- Flag Coat of arms
- Location in Bahia
- Caravelas Location of Caravelas in Brazil
- Coordinates: 17°43′55″S 39°15′58″W﻿ / ﻿17.732°S 39.266°W
- Country: Brazil
- State: Bahia

Area
- • Total: 2,377.889 km^{2} (918.108 sq mi)
- Elevation: 10 m (33 ft)

Population (2020)
- • Total: 22,093
- • Density: 9.2910/km^{2} (24.064/sq mi)
- Time zone: UTC−3 (BRT)

= Caravelas =

Municipality of Bahia, Brazil

Caravelas is a city of about 20,000 inhabitants in southern Bahia, Brazil, a few miles above the mouth of the Caravelas River.

Caravelas was founded in 1581 by Portuguese settlers. It was once the centre of a flourishing whale fishery. It is the port of the Bahia-Minas Railway.
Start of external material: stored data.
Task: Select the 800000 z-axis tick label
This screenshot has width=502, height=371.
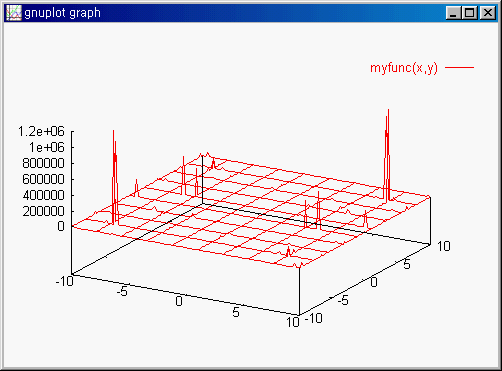Action: point(43,163)
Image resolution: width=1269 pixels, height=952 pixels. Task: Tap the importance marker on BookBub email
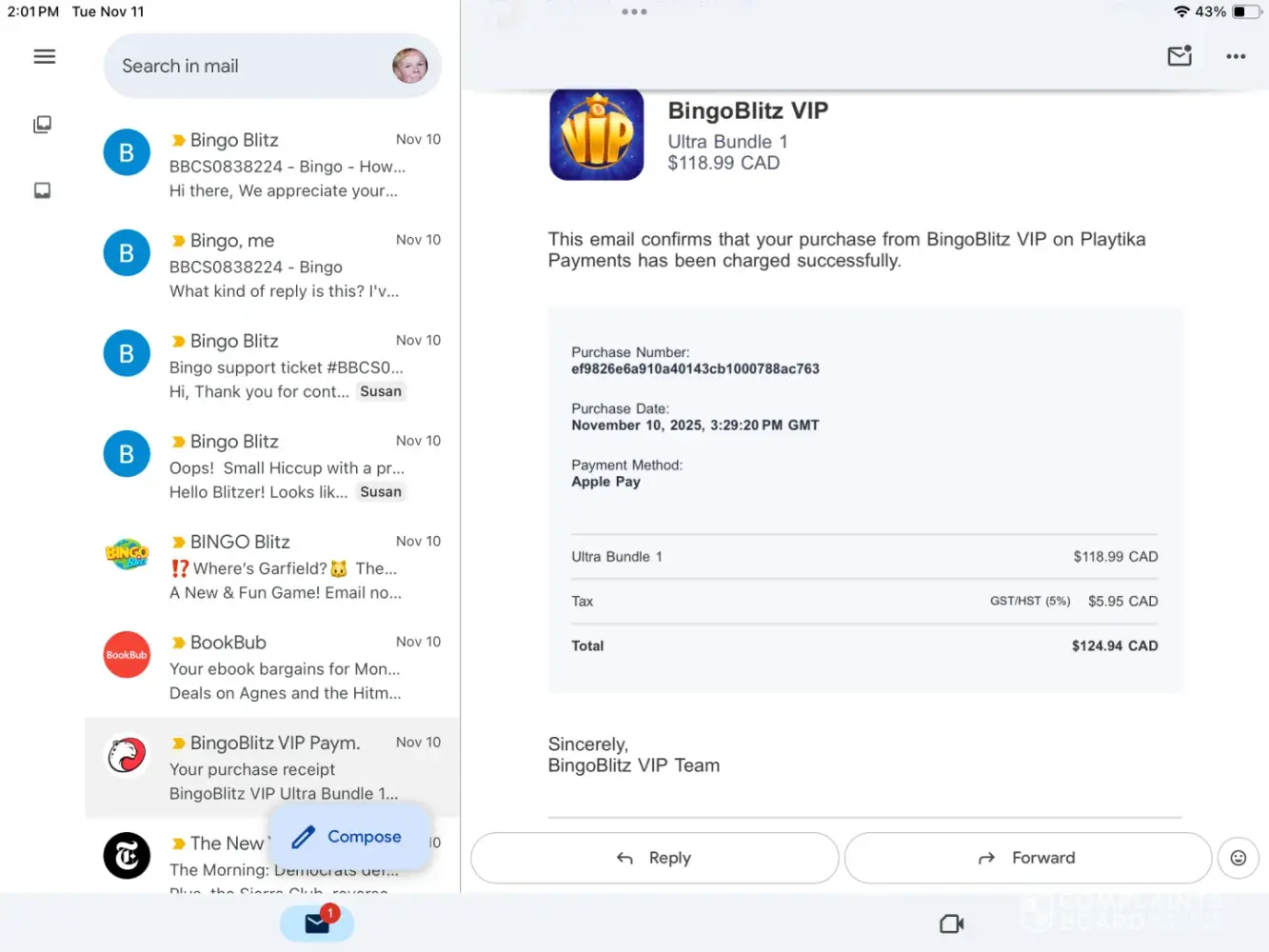pos(178,643)
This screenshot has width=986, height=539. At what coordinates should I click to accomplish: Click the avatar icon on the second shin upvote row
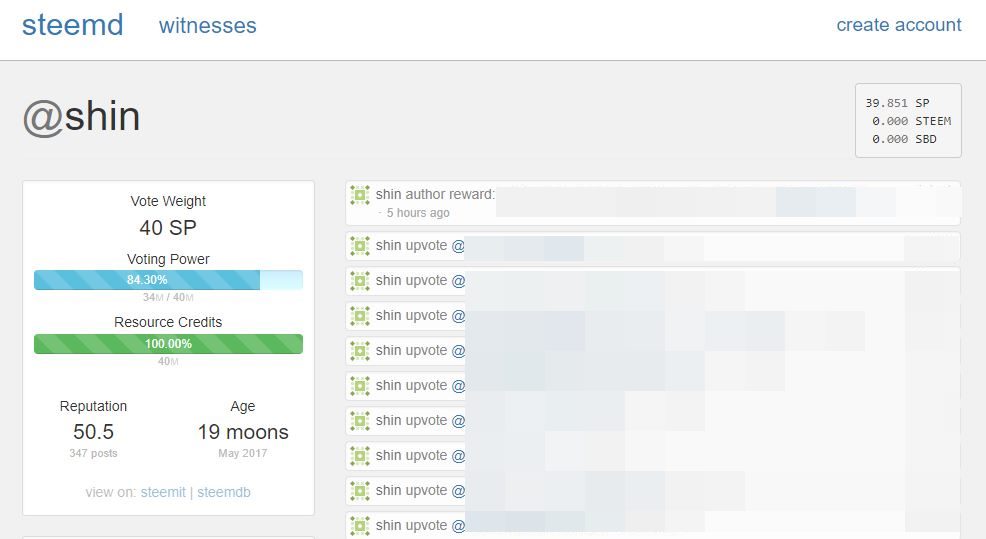(x=360, y=281)
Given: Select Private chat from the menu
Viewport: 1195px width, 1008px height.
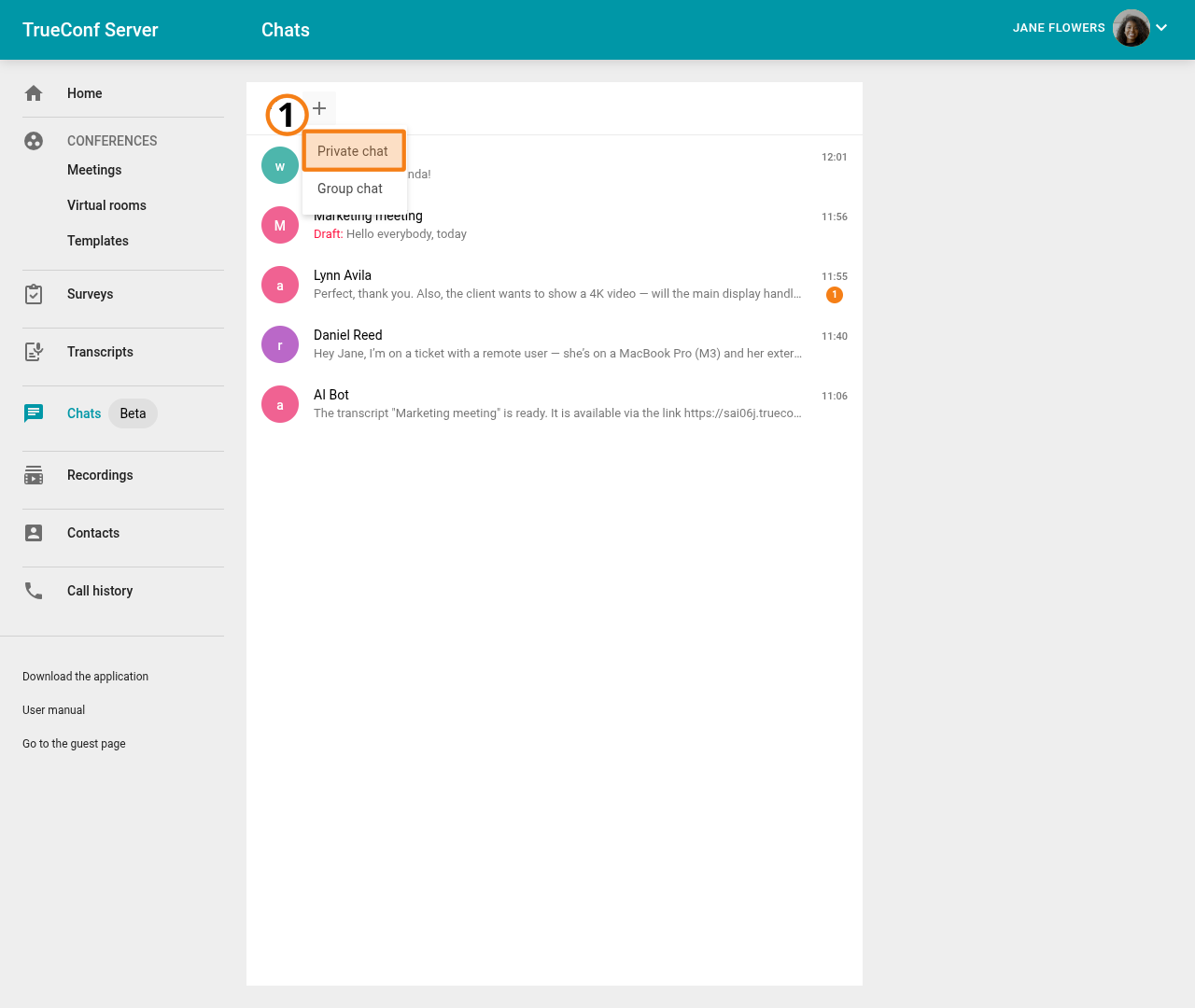Looking at the screenshot, I should click(353, 150).
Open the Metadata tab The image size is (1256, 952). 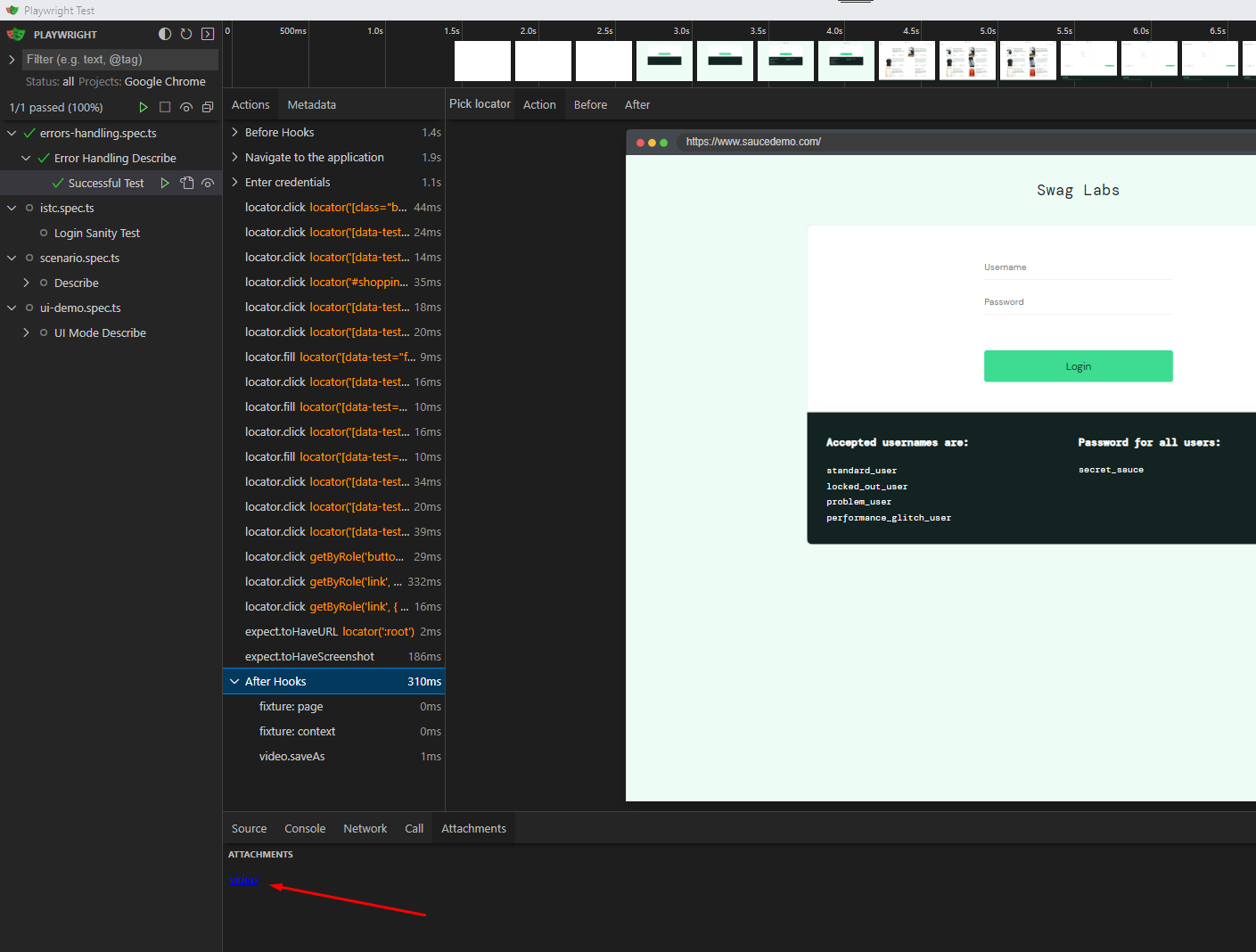pyautogui.click(x=311, y=104)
Caravelas is the nearest town to the uninhabited Abrolhos Archipelago.
The city contains part of the Cassurubá Extractive Reserve, a 100768 ha sustainable use conservation unit that protects an area of mangroves, river and sea where shellfish are harvested.

The city is served by Caravelas Airport.